Document extract

Thief steals $22,000 with counterfeit debit card: Money Matters

Q: I have been a customer of Dollar Bank for 41 years and never had a problem. In September, I found out that my bank account was hacked and that $22,111 was stolen from my account. All of these thefts took place in and around the Toledo area. The thieves used gas station ATMs to steal the money over a period of 45 days starting in mid-July, with withdrawals of $100 at a time until they reached the daily limit. Then they would do it again the next day.

I travel extensively for my work. The large amount was in my checking account as I am purchasing a home and had the money in a separate bank account for safe keeping. I guess it turned out it wasn’t so safe after all.  

The police department of several cities are investigating this. There have been verified incidents of card skimmers being placed on local gas station pumps and ATM machines.

In the meantime, Dollar Bank has DENIED my request to reimburse this money. They state that they cannot prove that it WASN’T me that took all of this money out. I mentioned I travel extensively for my work. I have proof of airlines flights, hotels, etc. that I was in California, New York, Florida and Chicago at the dates and times these transactions took place. I sent a letter about this to the CEO of Dollar Bank, James McQuade, and I haven’t even gotten a routine response from the bank at all.

I believe Dollar Bank is an unsafe bank. Their technology and security is antiquated, and there is absolutely ZERO customer service when it comes to a critical issue like this. I opened my Dollar Bank account when I was a teenager and got my first job at McDonald’s. I have been a loyal customer since the 1970s. I’ve been fighting with Dollar Bank for six weeks. I don’t know what to do at this point.

To-do item a
Reproduce the Money Matters column on the counterfeit debit card theft word for word, from its headline to its final sentence.

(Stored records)

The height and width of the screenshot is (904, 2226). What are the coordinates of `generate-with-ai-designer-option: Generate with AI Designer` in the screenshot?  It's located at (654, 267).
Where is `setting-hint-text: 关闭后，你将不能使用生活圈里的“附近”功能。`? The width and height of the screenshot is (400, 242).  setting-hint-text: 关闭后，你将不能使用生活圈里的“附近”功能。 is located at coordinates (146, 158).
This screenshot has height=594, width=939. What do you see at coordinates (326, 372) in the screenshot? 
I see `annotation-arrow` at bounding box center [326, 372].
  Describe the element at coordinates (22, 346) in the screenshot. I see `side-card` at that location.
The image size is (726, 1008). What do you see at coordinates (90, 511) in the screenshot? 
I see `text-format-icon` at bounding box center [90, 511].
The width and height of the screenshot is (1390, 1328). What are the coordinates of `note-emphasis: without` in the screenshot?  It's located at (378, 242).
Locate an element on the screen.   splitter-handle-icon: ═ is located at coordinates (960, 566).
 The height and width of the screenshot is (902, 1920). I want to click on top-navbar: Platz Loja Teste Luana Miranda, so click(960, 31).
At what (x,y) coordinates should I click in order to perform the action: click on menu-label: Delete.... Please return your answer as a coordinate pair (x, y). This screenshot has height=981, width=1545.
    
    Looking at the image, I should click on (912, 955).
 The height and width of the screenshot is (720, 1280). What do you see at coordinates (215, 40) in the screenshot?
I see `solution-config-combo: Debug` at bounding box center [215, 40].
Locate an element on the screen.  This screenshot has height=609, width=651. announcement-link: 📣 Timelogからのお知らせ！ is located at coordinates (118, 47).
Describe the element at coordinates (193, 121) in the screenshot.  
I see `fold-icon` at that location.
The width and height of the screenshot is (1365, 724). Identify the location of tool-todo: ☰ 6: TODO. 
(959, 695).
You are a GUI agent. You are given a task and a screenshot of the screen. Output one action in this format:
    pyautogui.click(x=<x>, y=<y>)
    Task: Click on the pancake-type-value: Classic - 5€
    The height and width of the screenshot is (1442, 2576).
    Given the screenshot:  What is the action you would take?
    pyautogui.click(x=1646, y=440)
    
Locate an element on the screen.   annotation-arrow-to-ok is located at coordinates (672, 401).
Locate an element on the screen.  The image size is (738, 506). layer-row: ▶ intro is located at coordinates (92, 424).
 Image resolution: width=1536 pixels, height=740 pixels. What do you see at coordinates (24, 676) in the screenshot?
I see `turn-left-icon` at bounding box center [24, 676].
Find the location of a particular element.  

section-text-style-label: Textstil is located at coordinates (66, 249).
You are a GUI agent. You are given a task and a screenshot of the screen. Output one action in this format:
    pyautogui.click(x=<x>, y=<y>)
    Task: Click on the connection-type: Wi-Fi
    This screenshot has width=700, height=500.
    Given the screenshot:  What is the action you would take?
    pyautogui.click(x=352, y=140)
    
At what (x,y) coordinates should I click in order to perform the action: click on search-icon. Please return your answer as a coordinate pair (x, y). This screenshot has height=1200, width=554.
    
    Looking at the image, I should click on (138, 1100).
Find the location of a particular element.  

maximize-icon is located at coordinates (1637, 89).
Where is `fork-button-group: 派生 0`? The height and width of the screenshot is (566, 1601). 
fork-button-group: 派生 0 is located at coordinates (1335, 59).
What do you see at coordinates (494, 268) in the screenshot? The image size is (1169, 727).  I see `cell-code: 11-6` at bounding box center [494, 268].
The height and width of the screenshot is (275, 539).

To-do item b
Render part of the records as a Markdown table with the columns Row and Line. Start at the line of the records containing "coordinates (118, 47).", end after the line containing "(959, 695).", and skip any blank lines.

Exercise answer a
Thief steals $22,000 with counterfeit debit card: Money Matters

Q: I have been a customer of Dollar Bank for 41 years and never had a problem. In September, I found out that my bank account was hacked and that $22,111 was stolen from my account. All of these thefts took place in and around the Toledo area. The thieves used gas station ATMs to steal the money over a period of 45 days starting in mid-July, with withdrawals of $100 at a time until they reached the daily limit. Then they would do it again the next day.

I travel extensively for my work. The large amount was in my checking account as I am purchasing a home and had the money in a separate bank account for safe keeping. I guess it turned out it wasn’t so safe after all.  

The police department of several cities are investigating this. There have been verified incidents of card skimmers being placed on local gas station pumps and ATM machines.

In the meantime, Dollar Bank has DENIED my request to reimburse this money. They state that they cannot prove that it WASN’T me that took all of this money out. I mentioned I travel extensively for my work. I have proof of airlines flights, hotels, etc. that I was in California, New York, Florida and Chicago at the dates and times these transactions took place. I sent a letter about this to the CEO of Dollar Bank, James McQuade, and I haven’t even gotten a routine response from the bank at all.

I believe Dollar Bank is an unsafe bank. Their technology and security is antiquated, and there is absolutely ZERO customer service when it comes to a critical issue like this. I opened my Dollar Bank account when I was a teenager and got my first job at McDonald’s. I have been a loyal customer since the 1970s. I’ve been fighting with Dollar Bank for six weeks. I don’t know what to do at this point.

Exercise answer b
| Row | Line |
|---|---|
| 1 | Locate an element on the screen.  This screenshot has height=609, width=651. announcement-link: 📣 Timelogからのお知らせ！ is located at coordinates (118, 47). |
| 2 | Describe the element at coordinates (193, 121) in the screenshot.   |
| 3 | I see `fold-icon` at that location. |
| 4 | The width and height of the screenshot is (1365, 724). Identify the location of tool-todo: ☰ 6: TODO.  |
| 5 | (959, 695). |